Another interesting piece of information is that GCL New Energy also disclosed in detail in the agreement why it valued Pharos at $950 million.

Therefore, both parties decided to set the calculation factor for Pharos at 4.75 times. Pharos's current total locked asset value is $250 million, and with a 20% discount, the initial valuation should be $950 million.

Regarding the types of on-chain locked assets, the protocol discloses that currently, 51% of all locked assets in Pharos come from new energy assets of distributed photovoltaic operators and centralized power plant operators, and 49% come from financial assets of fund management companies and credit asset issuers.
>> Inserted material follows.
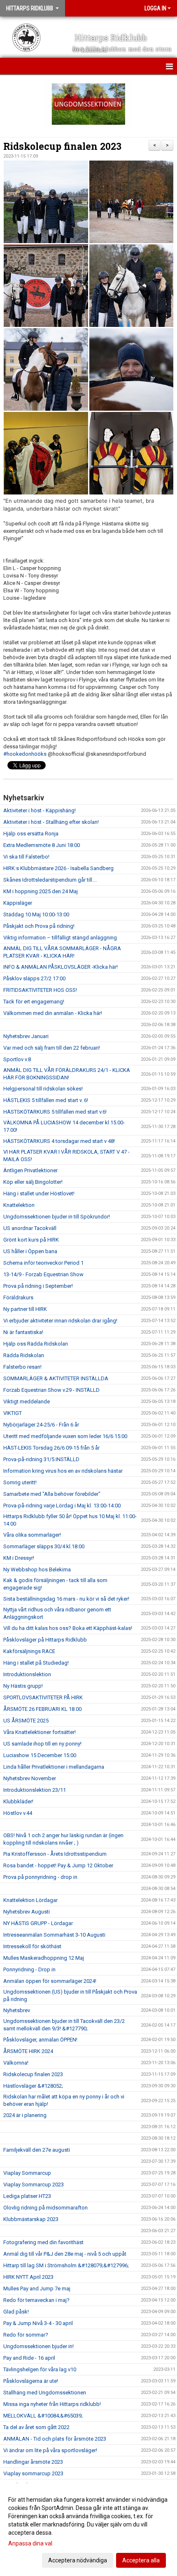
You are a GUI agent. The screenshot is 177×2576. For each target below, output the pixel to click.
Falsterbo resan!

In other words, Pharos' total locked value includes physical assets in its calculation, specifically power plants and photovoltaic assets closely related to the parties involved in this transaction. This calculation method sets a precedent in the Layer 1 industry. In fact, Pharos' mainnet has not yet been officially launched, and the professional on-chain data statistics platform DeFillama has not included Pharos' locked value data. The $250 million figure is entirely a unilateral disclosure by the project team. The premature stock price fluctuations, combined with the layers of performance-based conditions and inflated valuations in the agreement, make the true purpose of this transaction clear: for GCL New Energy, this may be a financial maneuver to inflate the stock price and boost the company's market capitalization by leveraging the crypto concept; for Pharos, it's an attempt to capitalize on the listed company's tangible assets to create a high valuation and build momentum for the subsequent token listing. Both parties get what they want, but leave the market and subsequent investors with the risks. When a company with a real-world business injects its assets into a Layer 1 project and then easily creates a $950 million valuation by multiplying the value of those assets, isn't this kind of capital game outrageous? Does the crypto market really need RWA like this?